Direktur Eksekutif BPDP Kelapa Sawit Dono Boestami mengungkapkan dana pungutan kelapa sawit lebih dari cukup untuk mendukung perluasan insentif program mandatori B20 dengan rata-rata pungutan mencapai lebih dari Rp1 triliun per bulan. Untuk 2018, pembiayaan biodiesel dianggarkan sebesar Rp9,8 triliun dengan target volume biodiesel yang dibayar sebesar 3,5 juta kl.
Dono memperkirakan jika program perluasan insentif B20 ke solar non-PSO bisa diimplementasikan tahun ini, volume biodiesel bisa meningkat menjadi 4,5 juta kl. Sebanyak 300 ribu kl dari solar PSO dan 700 ribu dari solar non-PSO yang berasal dari sektor pertambangan dan industri lainnya.
Menurut Dono, saat ini adalah waktu yang tepat mengingat selisih harga pasar biodiesel dengan solar sedang turun, di bawah Rp1.000 per liter. Sebagai pembanding, saat program mandatori B20 diluncurkan selisih harga keduanya mencapai lebih dari Rp3 ribu per liter. Artinya, meskipun secara volume biodiesel yang mendapatkan insentif lebih besar, nilai insentif yang diberikan bisa jadi sama atau bahkan lebih kecil.
Dono juga menegaskan bahwa perluasan penggunaan insentif biodiesel ke solar non-PSO tidak akan mengganggu penyaluran Dana Sawit untuk kepentingan pengembangan industri kelapa sawit.
Sesuai Pasal 11 Perpres 61/2015, selain untuk insentif, Dana Sawit juga digunakan untuk pengembangan Sumber Daya Manusia (SDM) Perkebunan Kelapa Sawit, penelitian dan pengembangan Perkebunan Kelapa Sawit, promosi Perkebunan Kelapa Sawit, peremajaan (replanting) Perkebunan Kelapa Sawit; dan sarana dan prasarana Perkebunan Kelapa Sawit.
“Dana wajib ada. Kalau tidak ada, kami akan cari,” ujar Dono.
Namun, hingga kini pemanfaatan Dana Sawit untuk program noninsentif masih minim. Kendalanya terbentur di masalah administrasi. Misalnya, lahan untuk replanting harus dalam kondisi clean and clear. Artinya, lahan yang belum bersertifikat tidak bisa mendapatkan Dana Sawit.

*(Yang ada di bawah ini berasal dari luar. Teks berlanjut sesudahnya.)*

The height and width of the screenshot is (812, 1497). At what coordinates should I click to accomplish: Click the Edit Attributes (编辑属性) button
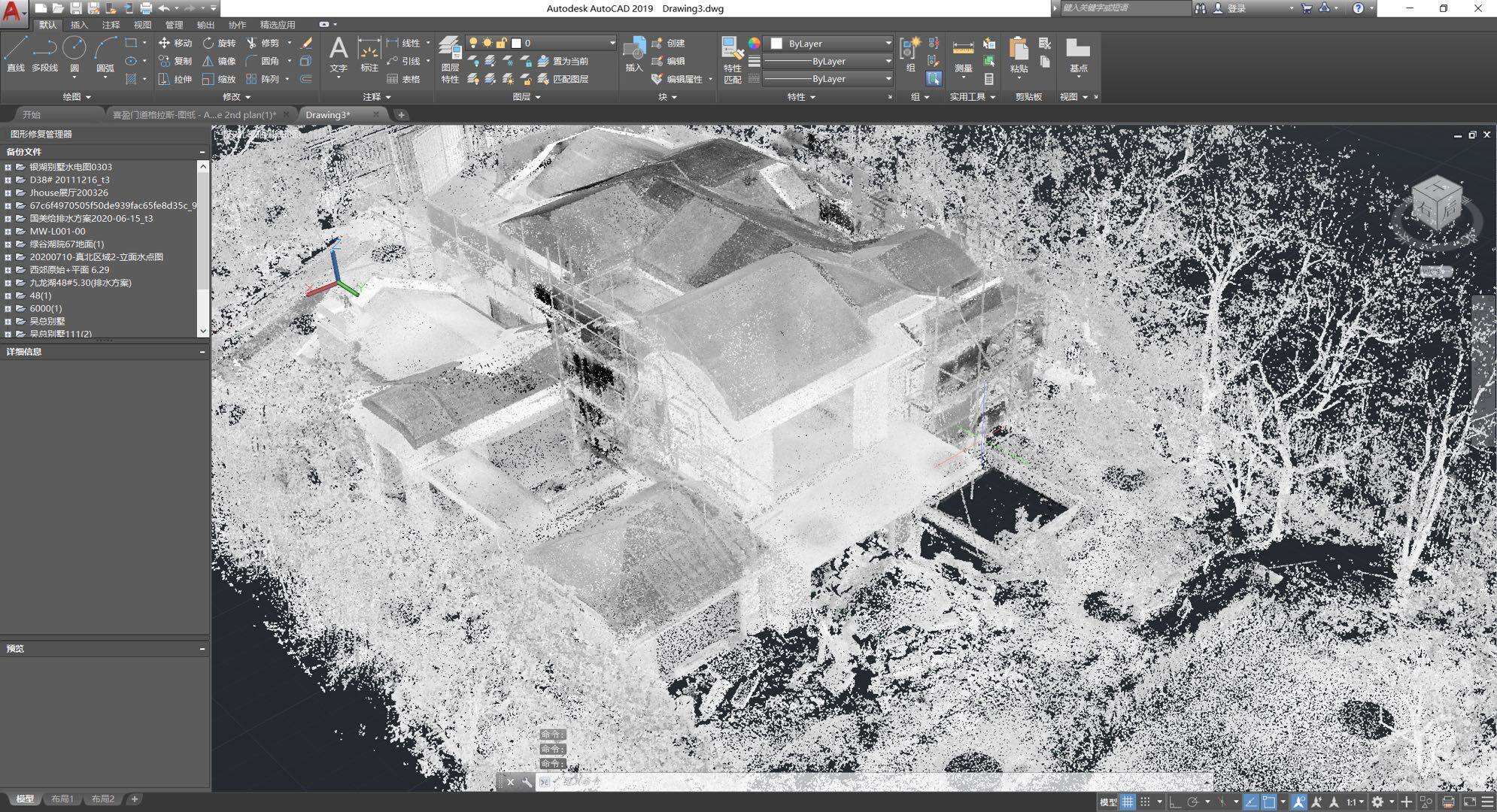677,79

Karenanya, Ketua Umum Serikat Petani Kelapa Sawit (SPKS) Mansuetus Darto mendorong alokasi dana kepada petani kelapa sawit lebih optimal, terutama untuk peningkatan Sumber Daya Manusia (SDM) petani.
“Dana BPDP harus dapat diakses dengan mudah oleh petani dengan tidak menggunakan prosedur yang berbelit,” ujarnya.
Solusi lainnya, lanjut Darto, Dana Sawit untuk pembinaan petani bisa disalurkan langsung ke pemerintah daerah untuk melaksanakan program pembinaan.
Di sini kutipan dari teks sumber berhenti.